╭─ Exercise inputs

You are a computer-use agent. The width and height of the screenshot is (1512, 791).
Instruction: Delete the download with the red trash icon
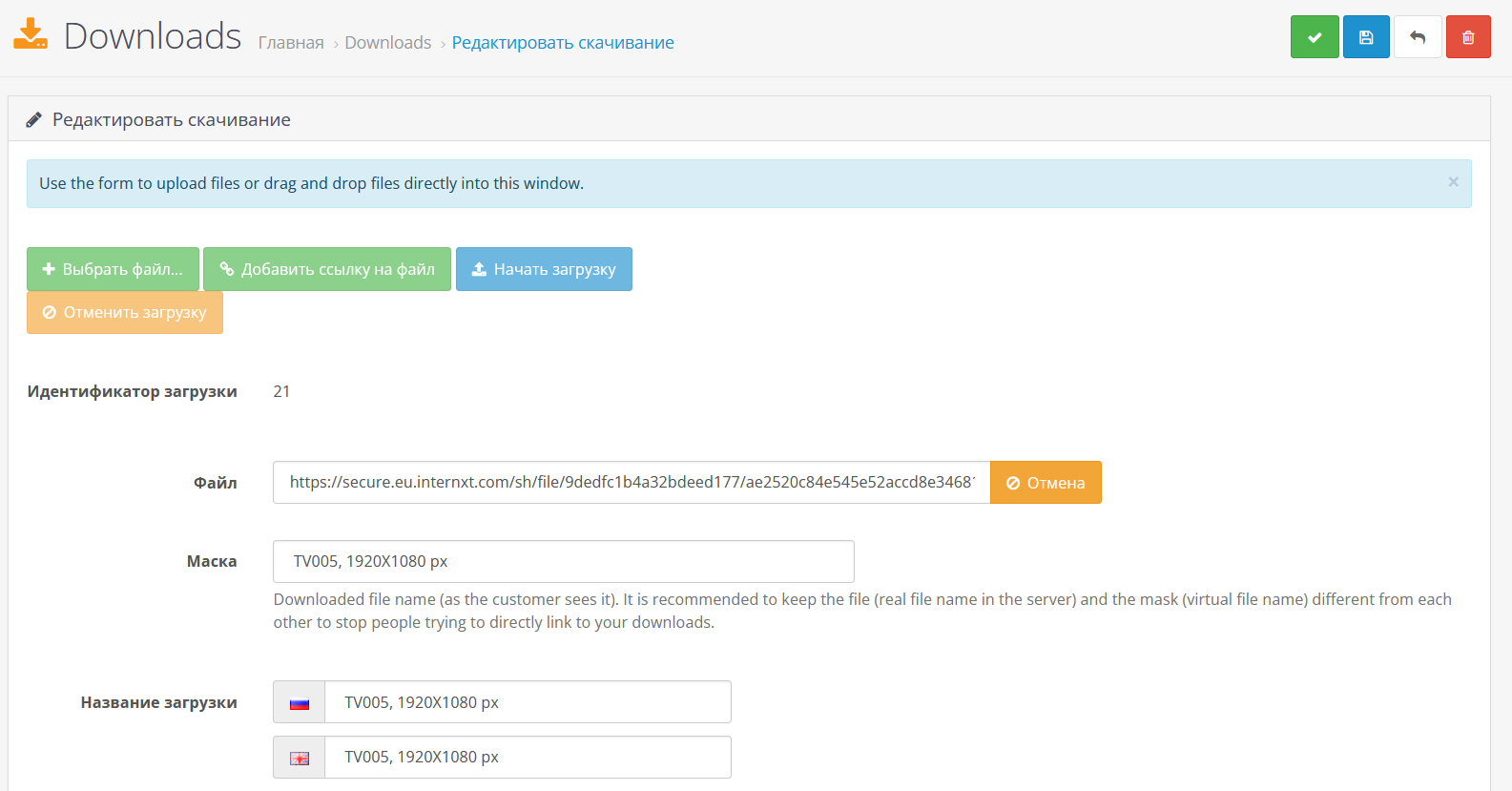point(1468,37)

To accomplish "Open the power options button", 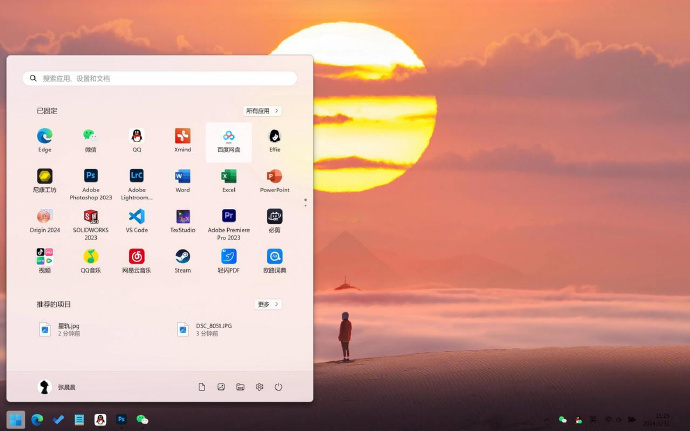I will click(278, 387).
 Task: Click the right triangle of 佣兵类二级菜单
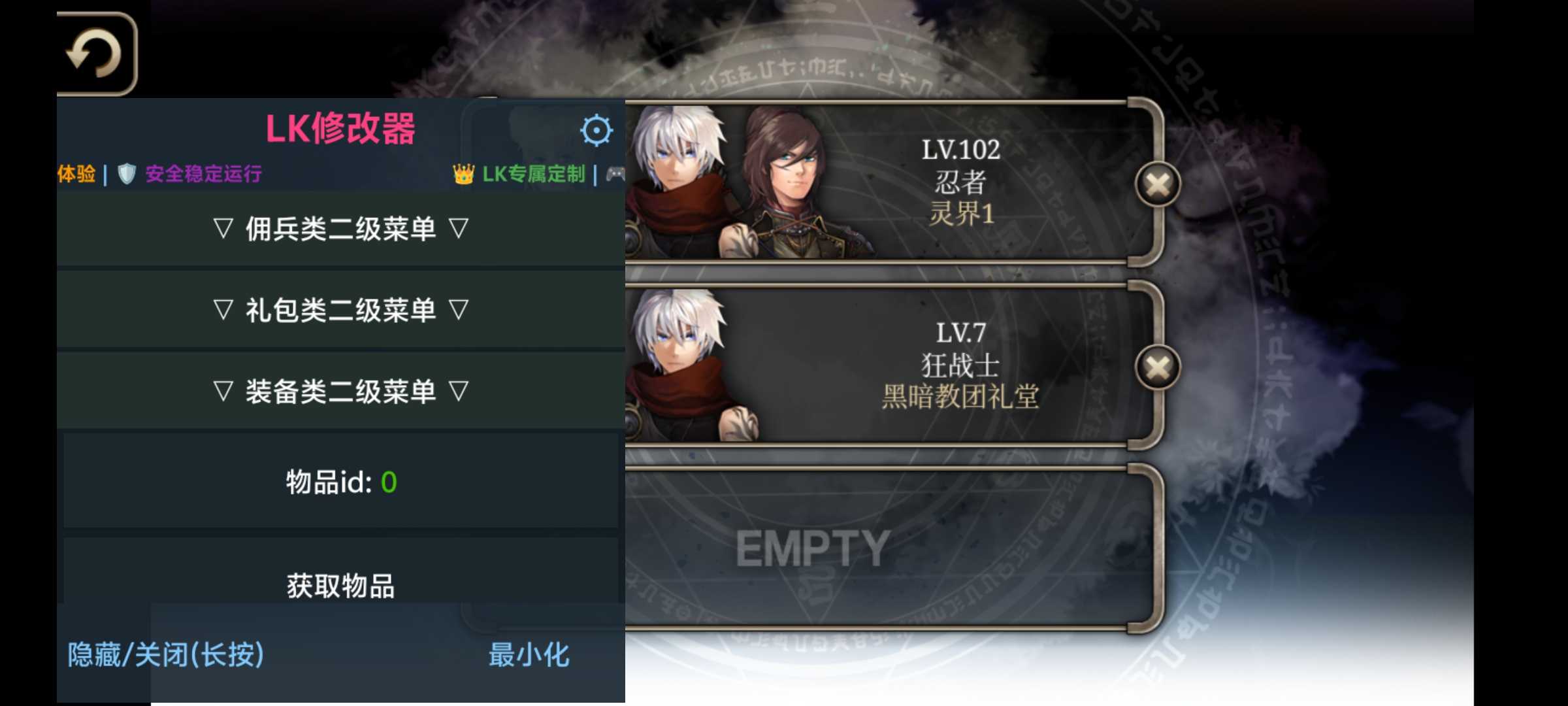pyautogui.click(x=459, y=228)
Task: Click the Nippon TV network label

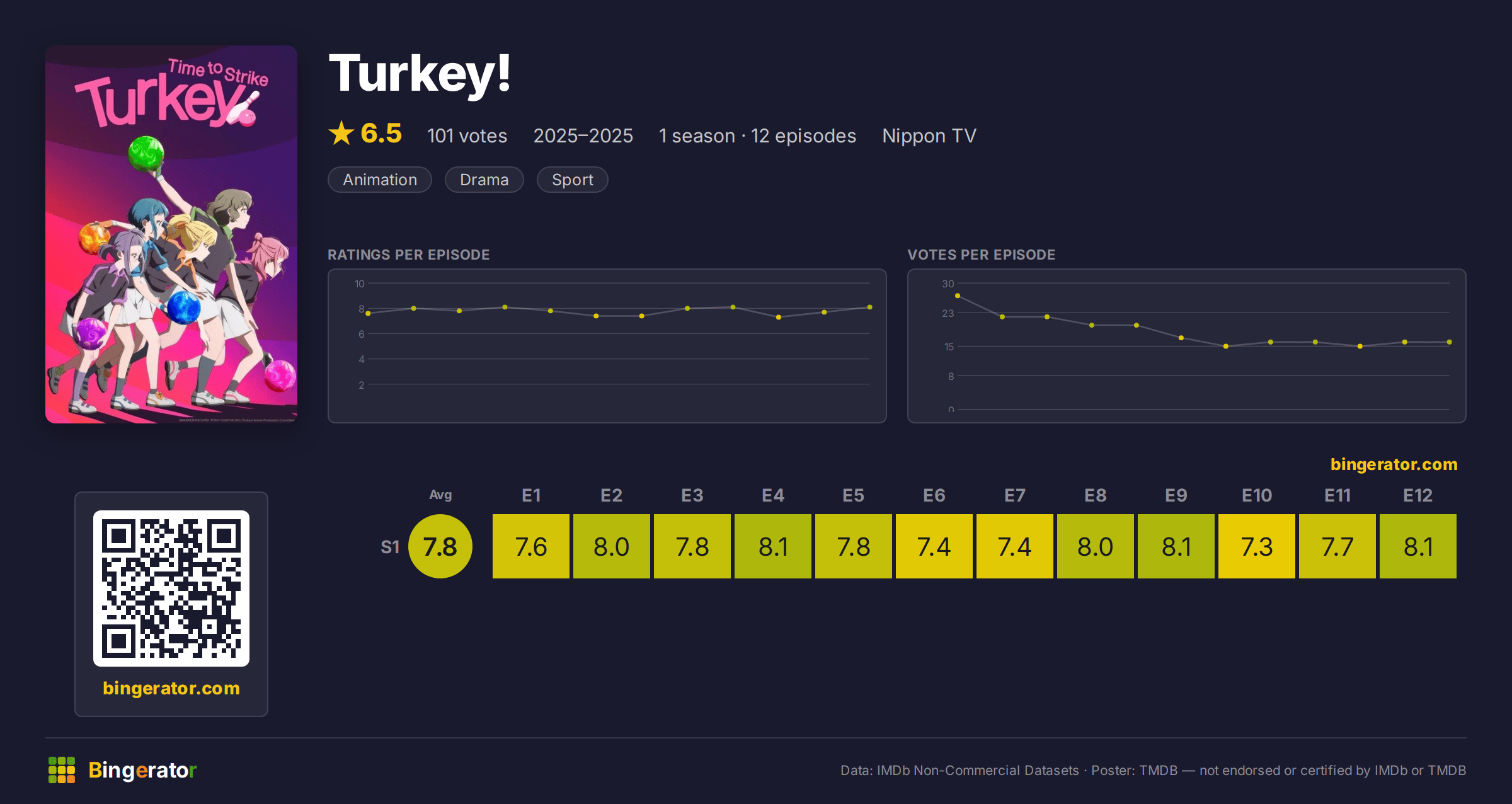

╰─

> Work to complete: Could you return exactly the lines starting with the one that contains "Task: Click the right triangle of 佣兵类二级菜单" and ending with the last line of the data above? Leave the pictures out.

> Task result:
 Task: Click the right triangle of 佣兵类二级菜单
pyautogui.click(x=459, y=228)
Task: Click the Nippon TV network label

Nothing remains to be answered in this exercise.